Maybe both, as it turns out. Yesterday evening I ran across a passage in GR
which IMO throws a significant light on AtD's ending:
In chapter 4 of GR we hear of that terrible September evening in 1944 when
the V2-rockets first started falling over London. Slothrop immediately gets
a hardon, and the narrator subsequently informs us that:
"There is in his history, and likely, God help him, in his dossier, a
peculiar sensitivity to what is revealed in the sky." (GR, 26)
This leads to an analepsis where we hear about some of Slothrop's ancestors,
e.g. Constant Slothrop, on whose tombstone we see an image of "the hand of
God emerg[ing] from a cloud":
"Constant saw, and not only with his heart, that stone hand pointing out of
the secular clouds, pointing directly at him, its edges traced in unbearable
light, above the whispering of his river and slopes of his long blue
Berkshires, as would his son Variable Slothrop, indeed all of the Slothrop
blood one way or another" (GR, 27)
The metaphor is elaborated on the next page, where Slothrop remembers the
Great Aspinwall Hotel Fire of 1931, which once again leads him to an even
earlier memory of watching the Northern Lights with Pop and Hogan:
"They scared the shit out of him. Were the radiant curtains just about to
swing open? What would the ghosts of the North, in their finery, have to
show him?" (GR, 29)
Since North and Death are pretty much interchangeable terms in GR (and AtD),
we can of course make a qualified guess as to the nature of this imminent
revelation. Jump ahead to the hotel fire again, and then to the fall of the
first V2-rocket, in a passage which, for me at least, seems extremely
significant w/r/t AtD's ending (including an ambiguous reference to grace):
"But what Lights were these? What ghosts in command? And suppose, in the
next moment, all of it, the complete night, *were* to go out of control and
curtains part to show us a winter no one has guessed at....
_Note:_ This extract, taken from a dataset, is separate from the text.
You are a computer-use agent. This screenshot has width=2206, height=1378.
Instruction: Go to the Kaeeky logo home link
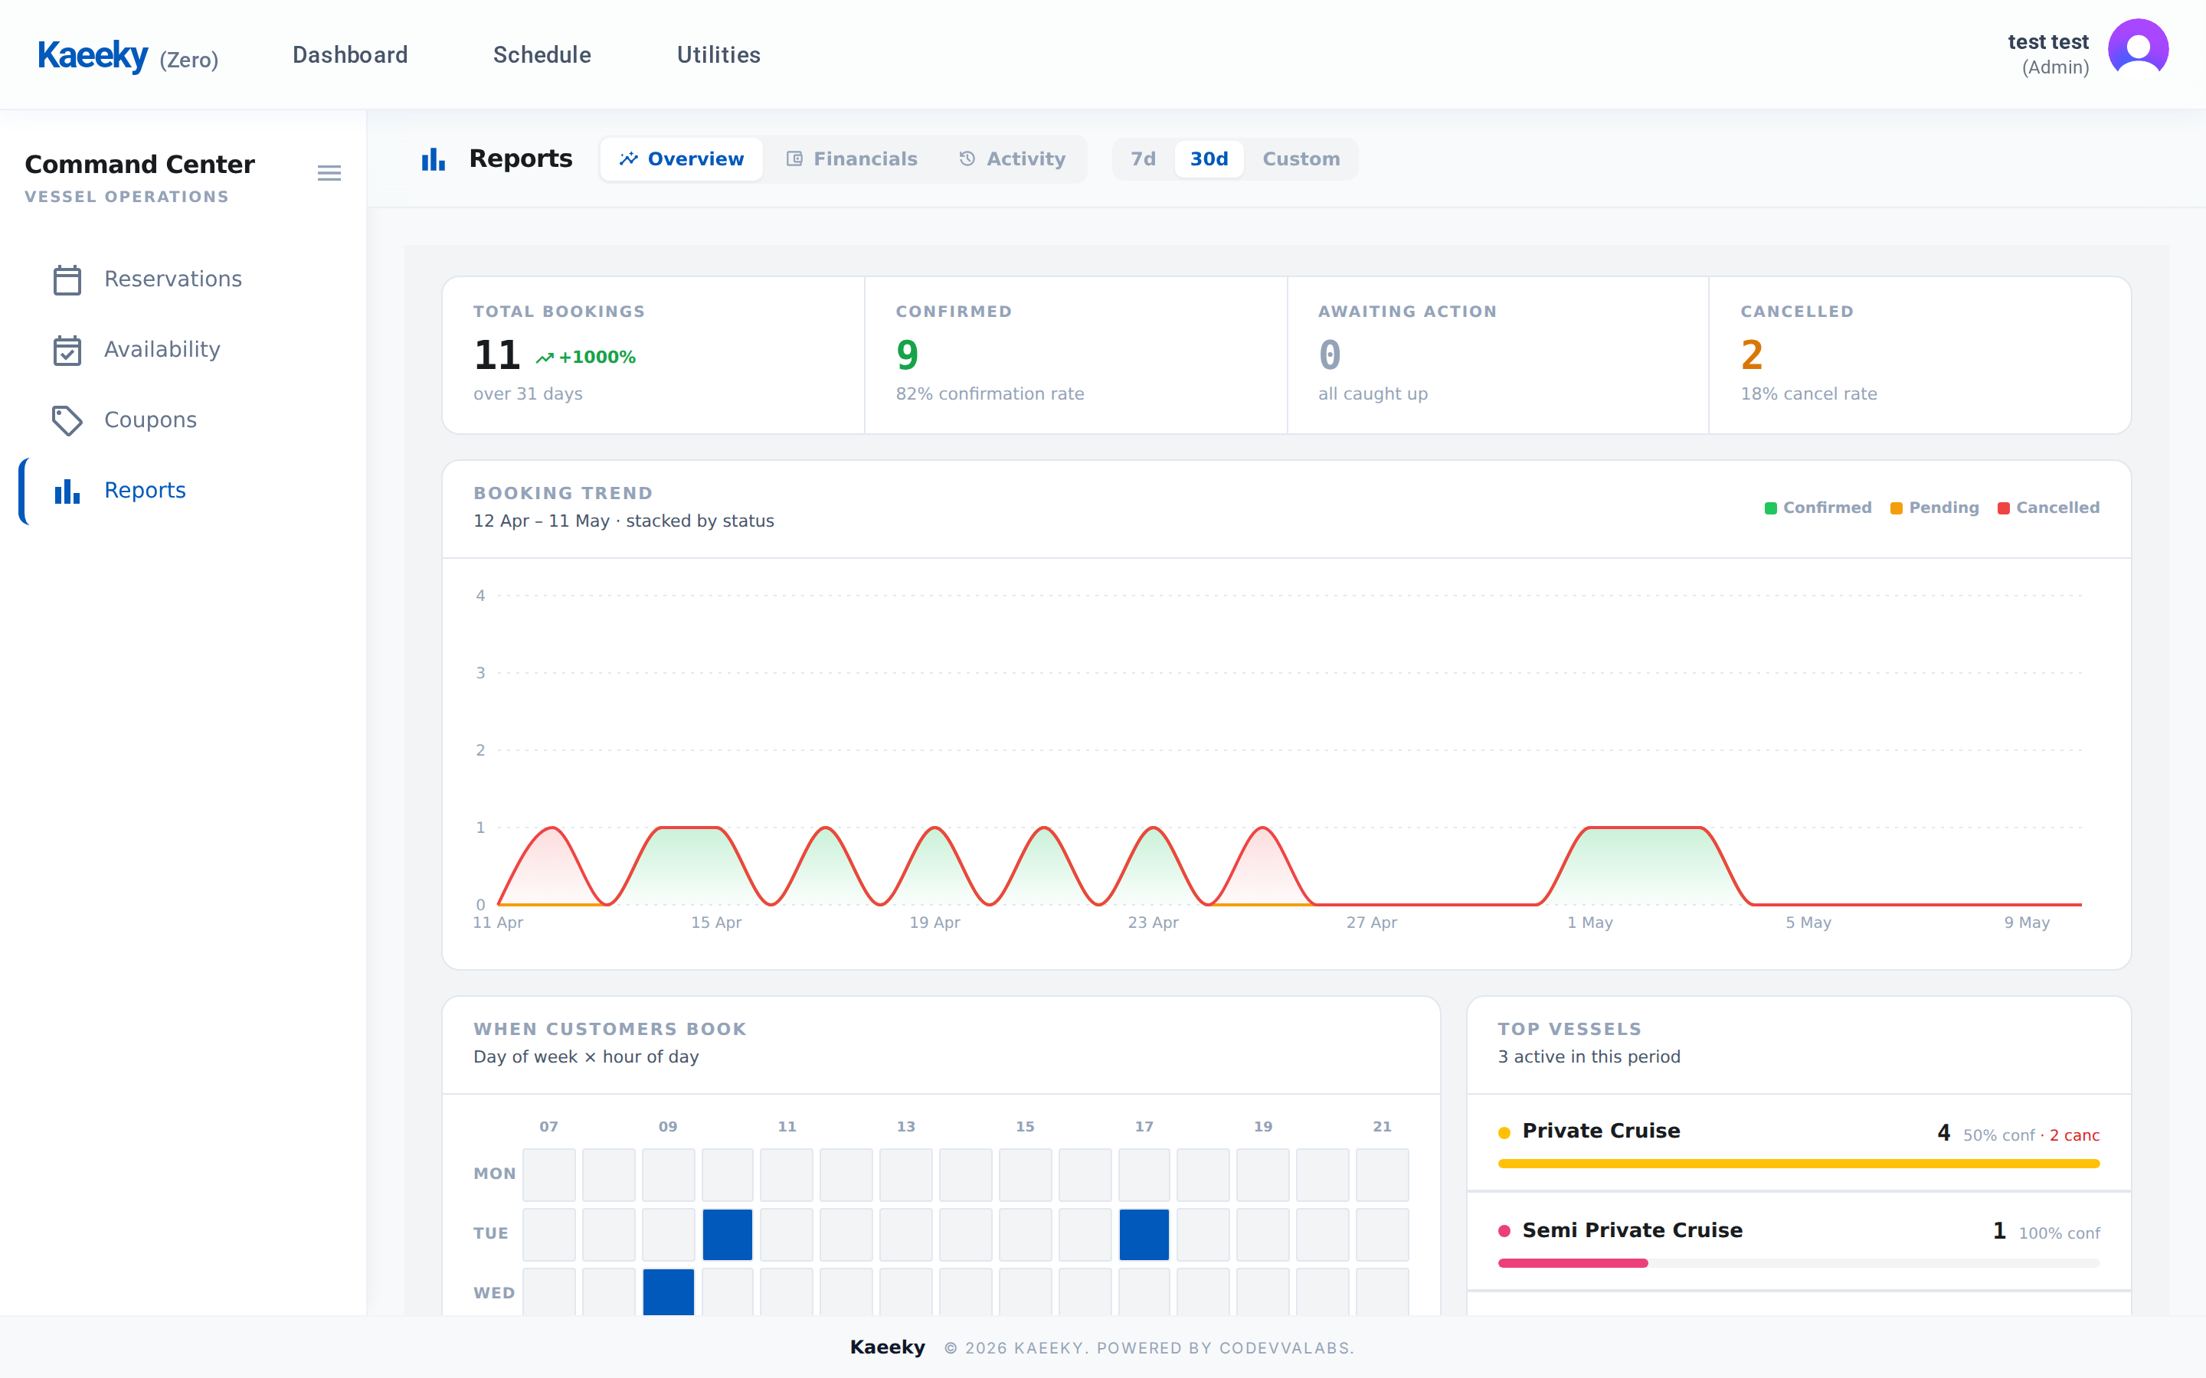pos(92,56)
6:43:16 BDST - *in the sky right now* here is the same unfolding, just
about to break through, his face deepening with its light, everything about
to rush away and he to lose himself, just as his countryside has ever
proclaimed... slender church steeples poised up and down all these autumn
hillsides, white rockets about to fire, only seconds of countdown away, rose
windows taking in Sunday light, elevating and washing the faces above the
pulpit defining grace, swearing *this is how it does happen - yes the great
bright hand reaching out of the cloud....*" (GR, 29)
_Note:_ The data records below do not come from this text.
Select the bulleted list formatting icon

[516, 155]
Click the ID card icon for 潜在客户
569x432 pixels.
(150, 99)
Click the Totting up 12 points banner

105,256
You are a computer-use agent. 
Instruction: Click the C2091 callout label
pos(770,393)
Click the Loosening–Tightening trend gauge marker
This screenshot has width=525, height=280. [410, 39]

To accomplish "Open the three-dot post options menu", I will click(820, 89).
The passage specifically ties the parting of the sky together with the hand
of God, and both are tied together with the V2-rockets and their awful
revelations. As in AtD, there is a lot of light in this passage (and
Slothrop could certainly have used a pair of smoked goggles), but the light
is the harbinger of the horrors that are coming to part the sky, and thus
hardly benign. Finally, grace is significantly mentioned (in connection with
the light in the church), but those churches are compared to "white rockets
about to fire."
It's all too clear, then, what is "just about to break through" the sky in
London, 6:43:16 BDST (and the reference to "a winter no one has guessed at"
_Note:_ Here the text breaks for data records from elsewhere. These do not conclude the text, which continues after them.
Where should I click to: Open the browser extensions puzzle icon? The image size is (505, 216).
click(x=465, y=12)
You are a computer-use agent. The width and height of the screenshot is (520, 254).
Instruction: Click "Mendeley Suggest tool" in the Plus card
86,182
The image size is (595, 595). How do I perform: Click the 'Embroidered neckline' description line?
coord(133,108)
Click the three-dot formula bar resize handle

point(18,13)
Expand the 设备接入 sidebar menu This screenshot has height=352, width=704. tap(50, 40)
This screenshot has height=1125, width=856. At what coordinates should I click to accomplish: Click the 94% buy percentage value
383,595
seems to hint at the nuclear winter that may be the eventual result of the
atomic descendants of the V2s). The awful light in the passage may bring
grace, but hardly the kind of grace we'd hoped for. It is less clear,
perhaps, what kind of grace the Chums of Chance are flying towards. Pynchon
leaves a slender hope open that the end (and the grace) they fly towards is
a happy one, but in light (as it were) of the passage from GR, I'm afraid
that hope has just grown even more slender.